- **PAGE**:
______
Anton Gubarev

Posted on May 29, 2022

Distributed locks in go without changing the app

#go #distributedsystems #lock #linux

Intro

For processes that must always exist in only one instance in a distributed system, we implement locks. There are many suitable tools for this, mainly the key-value stores. And this is implemented as the project grows and most likely directly in the code of the application.And the application starts to know something about the infrastructure around it, but whether it’s true. Of course not. This makes it more difficult for developers to run the application in a dev or test environment. And if the infrastructure changes again, this again will require work on the service.
I’ve been studying the web for ready-made solutions to this problem, but I haven’t found anything suitable. In this article series, I’ll tell you how to implement distributed locks without changing the code of the application itself, and without wasting the time of the developers (especially if you have dozens or hundreds of services)
This is the first part where I will introduce the reader into linux processes and we will see how to run and control them programmatically.

Processes

In order to achieve the main goal, you need to understand how the processes in linux work. In the kernel, the processes are presented simply as a structure. The process has attributes and states. There are a lot of attributes in the structure, but a few are important to us now:

PID. Unique process identifier in system
PPID. Unique process identifier of parent
Process command. Which process command runs and in which directory
Return code. Appears when the process completes

In Linux, no process appears out of nowhere. Everyone has a process that spawned it - the parent process. The exception is the init process (pid 1), which starts when the kernel starts (in some distributions, systemd or others can replace init).
When a new process starts, the parent fork first, after which we get a nearly identical process, but with a new PID and PPID which equals the parent PID. In this case, all memory, file descriptors, current working directory and so on are copied.
The exec of the new command is then executed in the resulting fork.
______
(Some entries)
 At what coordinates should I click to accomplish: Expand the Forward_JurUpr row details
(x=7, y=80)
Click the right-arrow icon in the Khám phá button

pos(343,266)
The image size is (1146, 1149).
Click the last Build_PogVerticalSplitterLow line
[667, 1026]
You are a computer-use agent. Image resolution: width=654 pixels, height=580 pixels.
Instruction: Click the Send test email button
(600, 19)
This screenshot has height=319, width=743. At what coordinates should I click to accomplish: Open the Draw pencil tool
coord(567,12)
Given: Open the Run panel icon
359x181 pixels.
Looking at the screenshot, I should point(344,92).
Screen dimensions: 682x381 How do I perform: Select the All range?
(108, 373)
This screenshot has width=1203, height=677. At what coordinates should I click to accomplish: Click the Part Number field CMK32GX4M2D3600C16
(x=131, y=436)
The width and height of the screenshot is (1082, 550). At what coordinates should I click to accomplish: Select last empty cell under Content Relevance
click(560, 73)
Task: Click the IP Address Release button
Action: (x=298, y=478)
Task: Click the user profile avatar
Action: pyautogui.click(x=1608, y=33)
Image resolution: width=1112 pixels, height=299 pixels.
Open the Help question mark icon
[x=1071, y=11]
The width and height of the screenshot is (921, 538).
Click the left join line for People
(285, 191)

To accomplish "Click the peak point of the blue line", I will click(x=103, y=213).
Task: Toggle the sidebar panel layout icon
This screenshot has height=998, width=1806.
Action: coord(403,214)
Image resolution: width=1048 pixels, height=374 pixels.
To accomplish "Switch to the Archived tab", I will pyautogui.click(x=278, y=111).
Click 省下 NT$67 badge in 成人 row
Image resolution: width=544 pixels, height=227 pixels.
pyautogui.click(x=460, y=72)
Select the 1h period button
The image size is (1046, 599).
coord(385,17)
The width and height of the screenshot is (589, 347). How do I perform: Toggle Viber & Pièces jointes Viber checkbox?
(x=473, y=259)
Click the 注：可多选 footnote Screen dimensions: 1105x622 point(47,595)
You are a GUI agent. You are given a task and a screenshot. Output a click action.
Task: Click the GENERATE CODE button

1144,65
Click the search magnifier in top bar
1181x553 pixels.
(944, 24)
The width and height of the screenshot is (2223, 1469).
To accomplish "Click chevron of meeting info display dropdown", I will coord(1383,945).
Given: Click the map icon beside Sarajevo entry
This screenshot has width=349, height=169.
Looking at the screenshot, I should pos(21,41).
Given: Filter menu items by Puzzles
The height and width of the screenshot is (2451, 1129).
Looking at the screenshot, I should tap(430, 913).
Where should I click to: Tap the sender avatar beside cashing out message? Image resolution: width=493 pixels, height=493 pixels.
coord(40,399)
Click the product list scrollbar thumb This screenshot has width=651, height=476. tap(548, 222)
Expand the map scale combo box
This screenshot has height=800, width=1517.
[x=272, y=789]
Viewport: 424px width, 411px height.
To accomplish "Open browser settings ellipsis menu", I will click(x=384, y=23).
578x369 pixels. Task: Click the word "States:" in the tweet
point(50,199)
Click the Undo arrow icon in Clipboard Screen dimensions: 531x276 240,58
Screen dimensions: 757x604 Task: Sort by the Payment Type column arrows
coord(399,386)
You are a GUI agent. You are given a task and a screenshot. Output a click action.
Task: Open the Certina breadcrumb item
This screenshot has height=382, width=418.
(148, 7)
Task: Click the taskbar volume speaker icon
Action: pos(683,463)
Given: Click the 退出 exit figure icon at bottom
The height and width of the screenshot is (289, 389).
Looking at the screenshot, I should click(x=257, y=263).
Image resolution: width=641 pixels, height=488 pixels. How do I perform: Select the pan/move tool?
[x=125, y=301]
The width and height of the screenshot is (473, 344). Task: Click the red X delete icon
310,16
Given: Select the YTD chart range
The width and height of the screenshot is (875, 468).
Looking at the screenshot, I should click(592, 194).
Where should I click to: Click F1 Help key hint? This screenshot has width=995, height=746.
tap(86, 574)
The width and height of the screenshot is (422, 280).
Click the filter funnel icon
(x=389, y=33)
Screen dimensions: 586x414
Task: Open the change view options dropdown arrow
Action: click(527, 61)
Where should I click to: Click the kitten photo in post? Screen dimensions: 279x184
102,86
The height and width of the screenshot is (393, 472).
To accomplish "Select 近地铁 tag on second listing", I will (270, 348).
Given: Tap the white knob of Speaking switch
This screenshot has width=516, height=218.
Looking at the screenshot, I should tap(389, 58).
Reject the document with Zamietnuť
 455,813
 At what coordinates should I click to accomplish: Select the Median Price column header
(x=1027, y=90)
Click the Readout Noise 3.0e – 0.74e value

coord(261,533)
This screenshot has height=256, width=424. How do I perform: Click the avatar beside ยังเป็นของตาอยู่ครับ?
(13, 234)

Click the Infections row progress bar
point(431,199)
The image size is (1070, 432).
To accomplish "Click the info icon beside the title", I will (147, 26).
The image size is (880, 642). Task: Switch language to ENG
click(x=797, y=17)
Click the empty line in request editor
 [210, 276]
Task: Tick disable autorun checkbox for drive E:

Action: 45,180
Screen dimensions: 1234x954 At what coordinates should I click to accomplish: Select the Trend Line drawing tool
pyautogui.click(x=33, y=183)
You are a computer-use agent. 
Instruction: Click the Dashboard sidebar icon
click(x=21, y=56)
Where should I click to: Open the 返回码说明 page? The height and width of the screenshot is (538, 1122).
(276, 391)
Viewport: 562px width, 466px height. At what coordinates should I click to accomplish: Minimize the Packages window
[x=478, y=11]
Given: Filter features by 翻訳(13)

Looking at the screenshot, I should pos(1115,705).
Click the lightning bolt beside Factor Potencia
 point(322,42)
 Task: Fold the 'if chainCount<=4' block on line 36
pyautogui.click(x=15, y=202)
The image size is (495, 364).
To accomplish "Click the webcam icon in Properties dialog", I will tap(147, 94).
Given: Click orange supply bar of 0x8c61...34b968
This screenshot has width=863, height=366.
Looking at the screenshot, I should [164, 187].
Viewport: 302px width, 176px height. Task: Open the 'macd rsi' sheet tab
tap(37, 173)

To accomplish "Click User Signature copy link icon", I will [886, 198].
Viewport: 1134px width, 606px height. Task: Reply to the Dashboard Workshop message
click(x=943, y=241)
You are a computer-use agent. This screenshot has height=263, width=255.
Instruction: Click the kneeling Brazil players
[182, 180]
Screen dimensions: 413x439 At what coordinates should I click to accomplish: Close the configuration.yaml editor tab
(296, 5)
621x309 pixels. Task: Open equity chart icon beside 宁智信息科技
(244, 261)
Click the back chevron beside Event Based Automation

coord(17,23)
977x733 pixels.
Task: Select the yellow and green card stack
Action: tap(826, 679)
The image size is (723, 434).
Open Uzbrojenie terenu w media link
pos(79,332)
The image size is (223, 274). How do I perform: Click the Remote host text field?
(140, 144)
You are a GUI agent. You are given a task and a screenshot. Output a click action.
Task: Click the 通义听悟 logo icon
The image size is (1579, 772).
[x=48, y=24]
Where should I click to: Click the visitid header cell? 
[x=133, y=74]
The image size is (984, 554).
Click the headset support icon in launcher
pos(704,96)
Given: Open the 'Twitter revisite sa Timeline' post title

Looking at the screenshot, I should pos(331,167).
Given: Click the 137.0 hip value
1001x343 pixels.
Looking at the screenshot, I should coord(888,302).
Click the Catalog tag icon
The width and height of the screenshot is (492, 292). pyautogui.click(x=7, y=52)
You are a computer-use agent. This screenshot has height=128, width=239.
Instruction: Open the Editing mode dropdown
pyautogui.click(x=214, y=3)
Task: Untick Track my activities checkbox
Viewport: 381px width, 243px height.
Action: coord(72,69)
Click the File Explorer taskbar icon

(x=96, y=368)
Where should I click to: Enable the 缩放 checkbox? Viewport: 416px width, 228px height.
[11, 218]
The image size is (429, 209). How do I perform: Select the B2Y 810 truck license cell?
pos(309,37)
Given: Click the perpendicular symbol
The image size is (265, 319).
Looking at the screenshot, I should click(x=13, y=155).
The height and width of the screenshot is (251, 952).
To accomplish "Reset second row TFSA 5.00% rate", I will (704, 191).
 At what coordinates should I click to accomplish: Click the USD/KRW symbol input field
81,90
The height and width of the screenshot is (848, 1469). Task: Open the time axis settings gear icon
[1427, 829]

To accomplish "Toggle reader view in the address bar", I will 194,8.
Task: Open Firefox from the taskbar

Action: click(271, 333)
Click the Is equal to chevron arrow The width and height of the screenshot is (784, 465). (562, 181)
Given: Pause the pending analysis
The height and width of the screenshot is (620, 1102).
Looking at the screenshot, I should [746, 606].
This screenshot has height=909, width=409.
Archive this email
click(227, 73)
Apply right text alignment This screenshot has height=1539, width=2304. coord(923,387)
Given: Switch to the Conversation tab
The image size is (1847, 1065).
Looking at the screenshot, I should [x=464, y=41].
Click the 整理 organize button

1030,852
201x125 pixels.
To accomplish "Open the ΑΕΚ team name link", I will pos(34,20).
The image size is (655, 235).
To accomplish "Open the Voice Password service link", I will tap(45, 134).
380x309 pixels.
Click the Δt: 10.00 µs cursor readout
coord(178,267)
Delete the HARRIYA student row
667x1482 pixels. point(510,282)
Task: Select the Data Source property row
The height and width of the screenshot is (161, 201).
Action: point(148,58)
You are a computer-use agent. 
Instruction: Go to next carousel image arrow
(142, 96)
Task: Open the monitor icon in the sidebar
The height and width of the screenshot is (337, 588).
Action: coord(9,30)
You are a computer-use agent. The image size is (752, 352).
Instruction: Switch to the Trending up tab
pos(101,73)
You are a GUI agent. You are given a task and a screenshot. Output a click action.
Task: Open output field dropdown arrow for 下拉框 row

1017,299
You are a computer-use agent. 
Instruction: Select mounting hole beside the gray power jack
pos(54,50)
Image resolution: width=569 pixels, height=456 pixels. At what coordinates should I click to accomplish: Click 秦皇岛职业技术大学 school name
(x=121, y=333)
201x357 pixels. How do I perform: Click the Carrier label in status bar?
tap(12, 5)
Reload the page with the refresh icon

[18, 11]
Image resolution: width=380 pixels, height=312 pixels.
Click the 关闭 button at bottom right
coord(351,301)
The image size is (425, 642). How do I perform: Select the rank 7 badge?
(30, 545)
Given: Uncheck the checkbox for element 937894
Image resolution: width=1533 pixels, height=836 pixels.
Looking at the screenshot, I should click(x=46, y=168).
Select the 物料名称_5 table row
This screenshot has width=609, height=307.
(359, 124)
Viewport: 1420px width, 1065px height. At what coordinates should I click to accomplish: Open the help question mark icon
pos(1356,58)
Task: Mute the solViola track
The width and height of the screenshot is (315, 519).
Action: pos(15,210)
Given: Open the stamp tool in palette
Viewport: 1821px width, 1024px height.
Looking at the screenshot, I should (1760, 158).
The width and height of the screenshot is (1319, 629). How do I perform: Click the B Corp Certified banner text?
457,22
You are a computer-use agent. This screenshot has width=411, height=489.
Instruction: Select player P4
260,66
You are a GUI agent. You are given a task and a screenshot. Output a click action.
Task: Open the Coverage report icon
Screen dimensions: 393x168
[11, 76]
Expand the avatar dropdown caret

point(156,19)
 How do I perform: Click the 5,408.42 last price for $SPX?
______
- **TASK 1**: Arrange the entries as a Markdown table with the columns Row and Line, covering everything from the first line of the entries up to and including the line with "coord(385,17)". Skip blank lines.
- **TASK 2**: Pick up the article on distributed locks in Go after its last sentence and continue it.

- **ANSWER 1**:
| Row | Line |
|---|---|
| 1 |  At what coordinates should I click to accomplish: Expand the Forward_JurUpr row details |
| 2 | (x=7, y=80) |
| 3 | Click the right-arrow icon in the Khám phá button |
| 4 | pos(343,266) |
| 5 | The image size is (1146, 1149). |
| 6 | Click the last Build_PogVerticalSplitterLow line |
| 7 | [667, 1026] |
| 8 | You are a computer-use agent. Image resolution: width=654 pixels, height=580 pixels. |
| 9 | Instruction: Click the Send test email button |
| 10 | (600, 19) |
| 11 | This screenshot has height=319, width=743. At what coordinates should I click to accomplish: Open the Draw pencil tool |
| 12 | coord(567,12) |
| 13 | Given: Open the Run panel icon |
| 14 | 359x181 pixels. |
| 15 | Looking at the screenshot, I should point(344,92). |
| 16 | Screen dimensions: 682x381 How do I perform: Select the All range? |
| 17 | (108, 373) |
| 18 | This screenshot has width=1203, height=677. At what coordinates should I click to accomplish: Click the Part Number field CMK32GX4M2D3600C16 |
| 19 | (x=131, y=436) |
| 20 | The width and height of the screenshot is (1082, 550). At what coordinates should I click to accomplish: Select last empty cell under Content Relevance |
| 21 | click(560, 73) |
| 22 | Task: Click the IP Address Release button |
| 23 | Action: (x=298, y=478) |
| 24 | Task: Click the user profile avatar |
| 25 | Action: pyautogui.click(x=1608, y=33) |
| 26 | Image resolution: width=1112 pixels, height=299 pixels. |
| 27 | Open the Help question mark icon |
| 28 | [x=1071, y=11] |
| 29 | The width and height of the screenshot is (921, 538). |
| 30 | Click the left join line for People |
| 31 | (285, 191) |
| 32 | To accomplish "Click the peak point of the blue line", I will click(x=103, y=213). |
| 33 | Task: Toggle the sidebar panel layout icon |
| 34 | This screenshot has height=998, width=1806. |
| 35 | Action: coord(403,214) |
| 36 | Image resolution: width=1048 pixels, height=374 pixels. |
| 37 | To accomplish "Switch to the Archived tab", I will pyautogui.click(x=278, y=111). |
| 38 | Click 省下 NT$67 badge in 成人 row |
| 39 | Image resolution: width=544 pixels, height=227 pixels. |
| 40 | pyautogui.click(x=460, y=72) |
| 41 | Select the 1h period button |
| 42 | The image size is (1046, 599). |
| 43 | coord(385,17) |

- **ANSWER 2**:
All processes can be in several states of existence:

Birth
Ready. Ready to work and waiting for the Linux scheduler to start running it and allocate CPU resources.
Execution. The process is in progress.
Waiting. The process is pending or blocked by other reasons.
Completion (death). Completes its work and frees up resources. The parent waits for the child to complete the process and reads the result of its completion, the response code. On the basis of this data, he can make a decision, either to put the information in the stdout, or to try to restart the process, or write something in the logs. For example, a well-known nginx web server creates a new process on each connection, and logs information about all errors in the child processes. By the way, the child can also write to the same logs, as they inherit file descriptors from the parent. But what if the parent dies before the child? His child processes will not die with him. They will be transferred to another process, you can say adopted. Usually this is PID 1, but depending on the distribution, this may differ. This knowledge is enough to continue the conversation. We can write a util that will run our main application and at the same time implement locks. Then you do not have to describe the nuances of the infrastructure inside the application. I will delve into the details and add the capabilities of our util step by step, gradually, for a better understanding. In Go there is an os/exec package that allows us to do this. Let’s try to start some process.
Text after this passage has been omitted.